Nicky Gumbel on Alpha, holy spirit encounters, and hypnotic suggestibility

Jules Evans
12 min readApr 1

Back in 2015, when I was struggling to be a Christian, I interviewed Nicky Gumbel of the Alpha course about the psychology and ethics of ecstatic experiences in Christian churches.

Nicky Gumbel and his wife Pippa

Nicky Gumbel is one of the most successful evangelists of his generation. A former barrister, he was until last year (when he retired) the vicar of Holy Trinity Brompton (HTB), an Anglican church in South Kensington where 4000 people come to worship each Sunday and which has helped to plant new churches around the country. He also ran Alpha, a 10-week course on Christianity, which over 27 million people around the world have taken, including 300,000 prison inmates. The app, Bible In One Year, written by Nicky and his wife Pippa, has been downloaded over a million times.
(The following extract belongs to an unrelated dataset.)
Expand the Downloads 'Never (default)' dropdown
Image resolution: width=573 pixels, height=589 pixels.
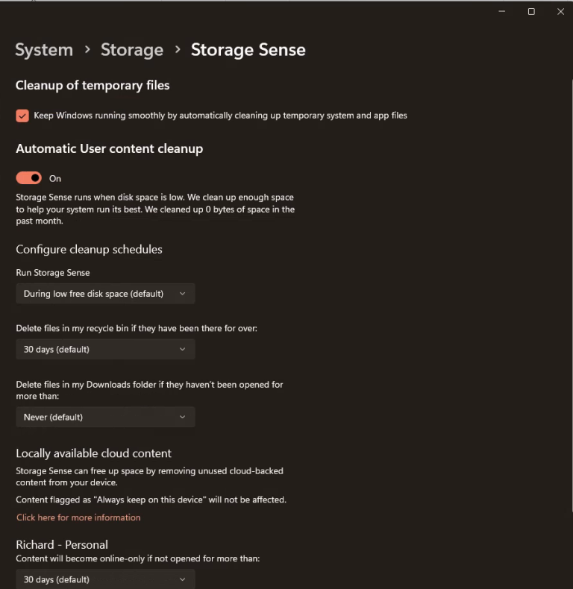pyautogui.click(x=105, y=417)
Despite this success, he still lives in a vicarage, rides around on his bike, and is nick-named ‘Humble Gumbel’ by colleagues.

I met Nicky and Pippa in 2013, when I did the Alpha course. I liked them and admired their devotion to their vision of ‘re-evangelizing the nations, revitalizing the church and transforming society’. I’m also fascinated by the central place of ecstatic experience — or ‘Holy Spirit encounters’ — in Alpha and charismatic Christianity. This is an interview I did with Nicky in 2015, when I was writing The Art of Losing Control. At this time I had converted to Christianity after an ecstatic experience, but was struggling to make sense of that experience. I eventually left the church, but still admire Nicky for his humanity, and his zeal.

HTB is famous as the Anglican church which got the Holy Spirit, in the late 1970s, in the early 80s, and again in 1994 at the time of the so-called ‘Toronto Blessing’.

Yes, there have been strong movements of the Holy Spirit, although our theology has never changed. Certainly, since 1982 we’ve regularly prayed ‘Come Holy Spirit’. I see it as like the ocean — there are always waves, but sometimes it’s more gentle and peaceful, and sometimes there are huge waves. I don’t know why sometimes we pray ‘Come Holy Spirit’ and dramatic things happen. We’ve always said that’s not important — sometimes it happens and sometimes it doesn’t. These days things are much more gentle.